Écoute-t-elle de la musique, l’écrivaine de Richard Baumgart tandis que sa plume gratte le papier à la recherche de l’image qui touchera ? Est-elle plutôt dans un silence absolu, de préférence celui de la nuit ?
Moi qui vais de la musique au silence tandis que j’écris, dépendamment de l’état dans lequel je veux être, je me demande comment font les autres, s’ils ont des habitudes fixes ou si c’est l’humeur ou le hasard qui décide de la chose. Je suis incapable de toujours faire pareil, de n’écrire que dans un seul lieu, dans une seule position, à l’écran ou sur papier seulement, dans le silence ou en écoutant des doigts glisser sur des notes, et pas autrement.

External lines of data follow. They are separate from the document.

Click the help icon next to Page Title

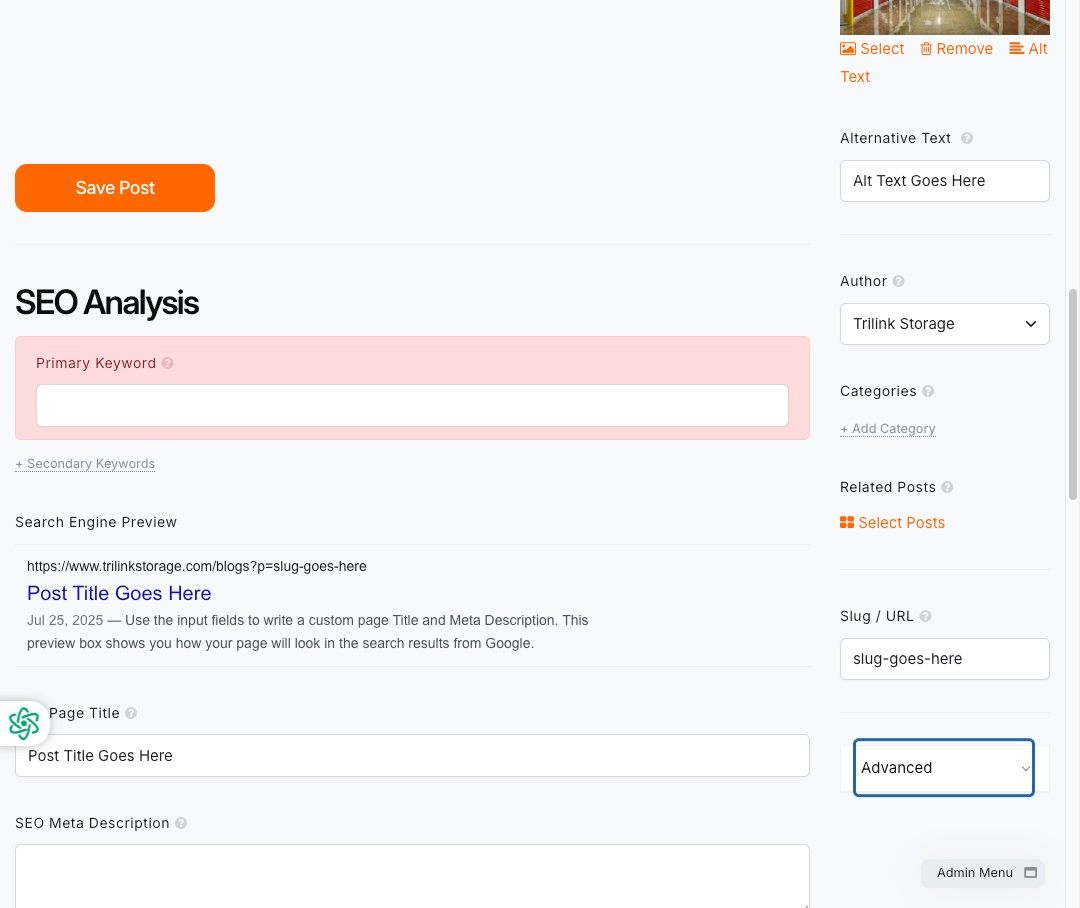click(x=131, y=713)
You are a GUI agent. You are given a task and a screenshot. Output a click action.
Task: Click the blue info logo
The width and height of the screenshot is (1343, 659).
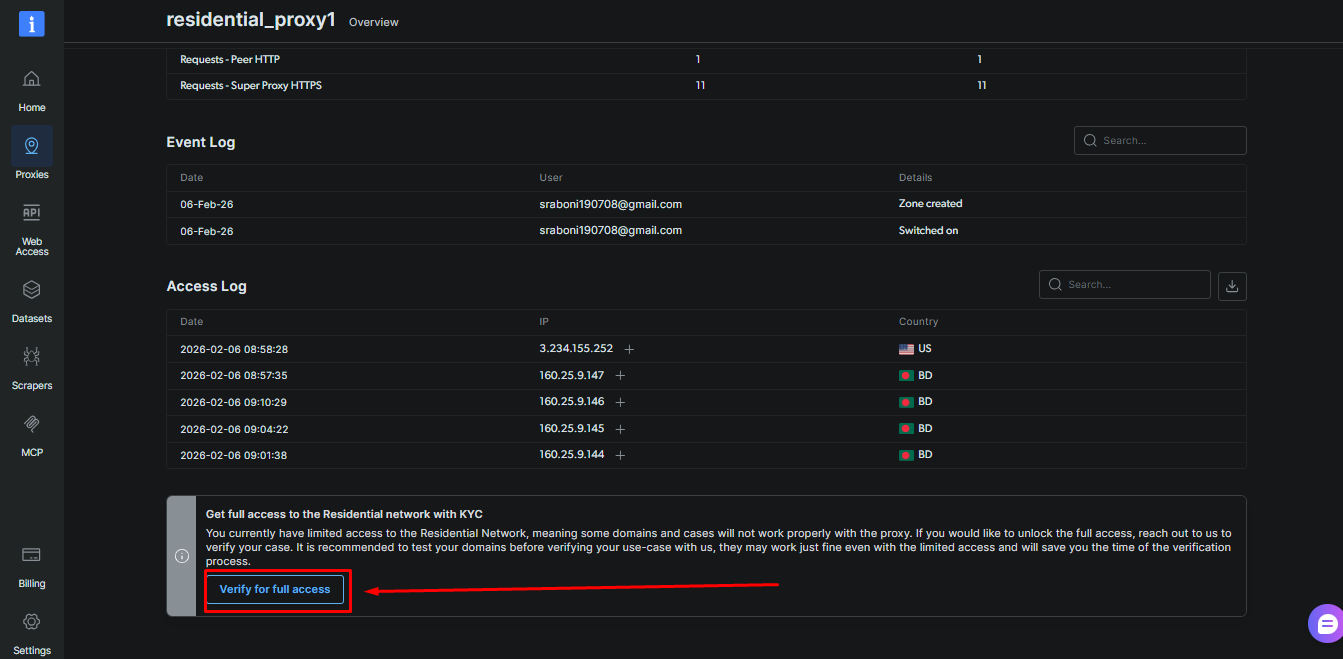coord(32,24)
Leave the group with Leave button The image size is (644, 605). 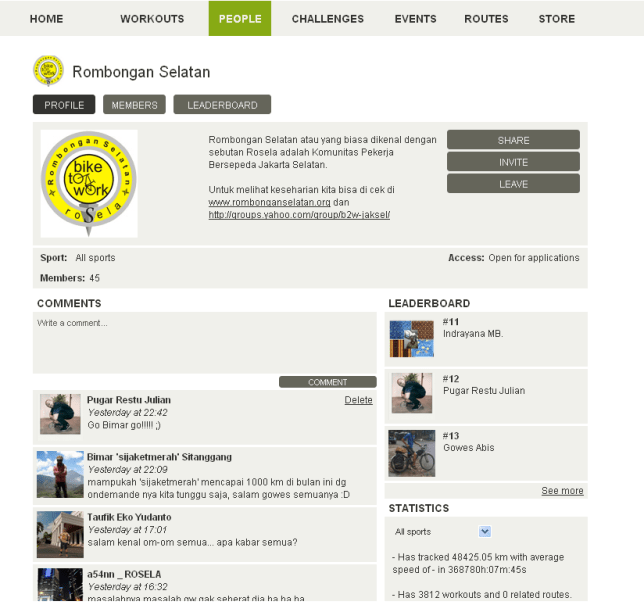513,184
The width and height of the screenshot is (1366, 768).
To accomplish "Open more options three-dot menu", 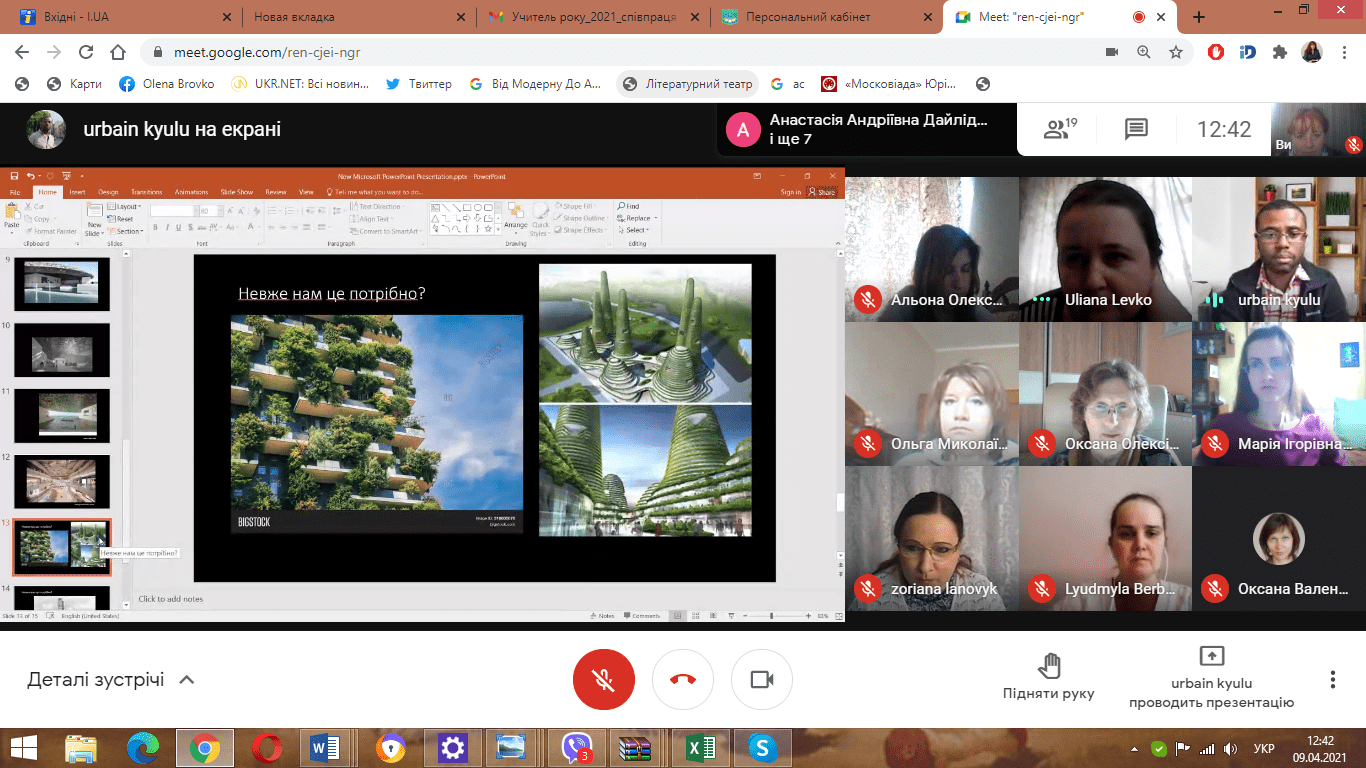I will pyautogui.click(x=1332, y=680).
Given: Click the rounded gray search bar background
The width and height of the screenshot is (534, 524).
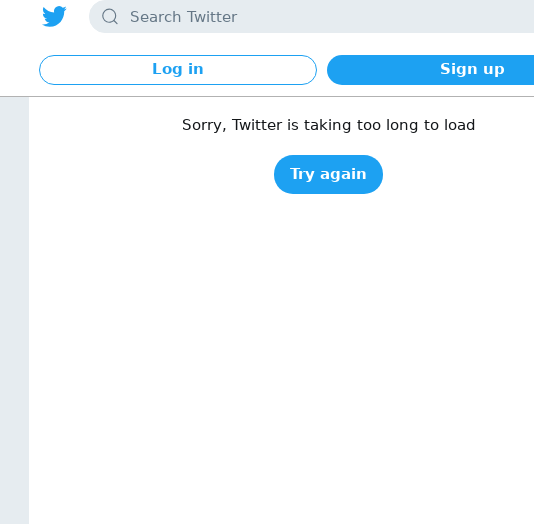Looking at the screenshot, I should point(312,16).
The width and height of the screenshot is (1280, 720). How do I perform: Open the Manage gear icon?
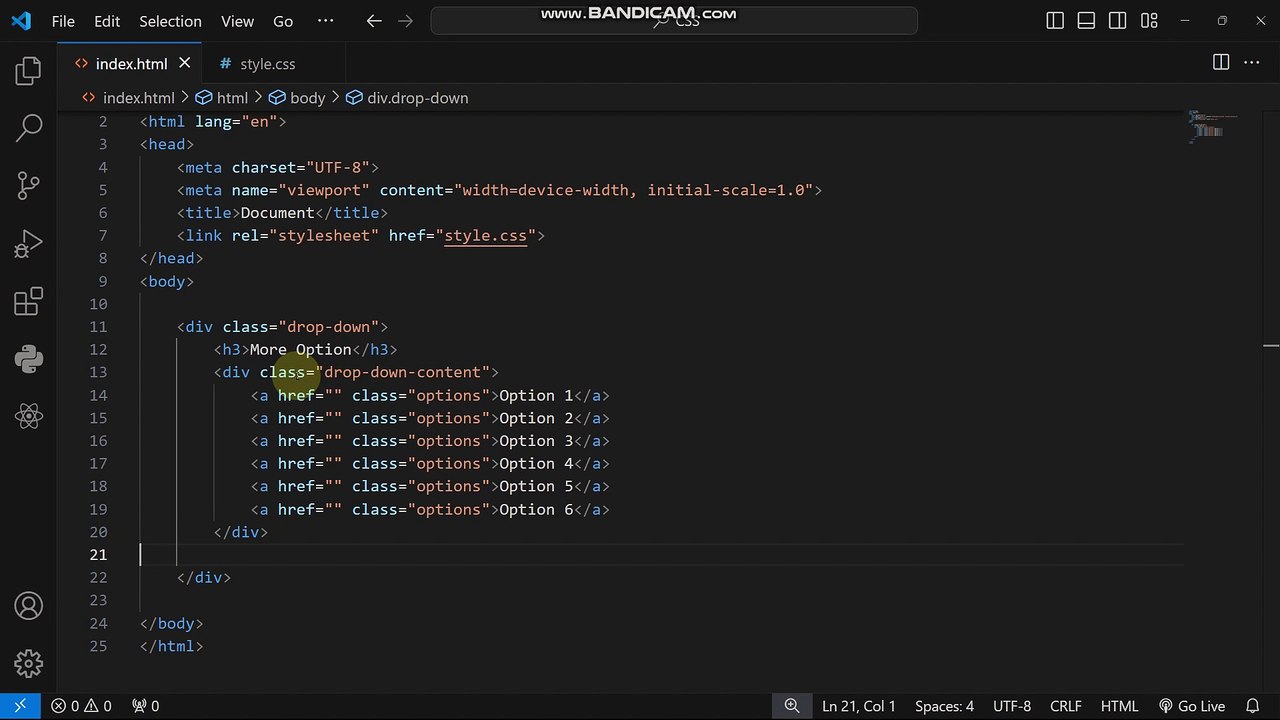click(28, 663)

J’aime cette liberté de pouvoir écrire partout, j’aime cette chance qui est la mienne de pouvoir me concentrer et de faire abstraction de tout le reste. Mais j’aime aussi, je l’avoue, la musique, pour parfois trouver les mots, une certaine forme de lyrisme.
Mais ce soir c’est dans le silence que j’écris. Comme pour profiter de la nuit qui est tombée sur la journée la plus froide de l’hiver jusqu’ici. Et je suis bien dans ce silence, tellement bien. Comme je serai sûrement bien, demain ou plus tard, avec un CD qui m’accompagnera.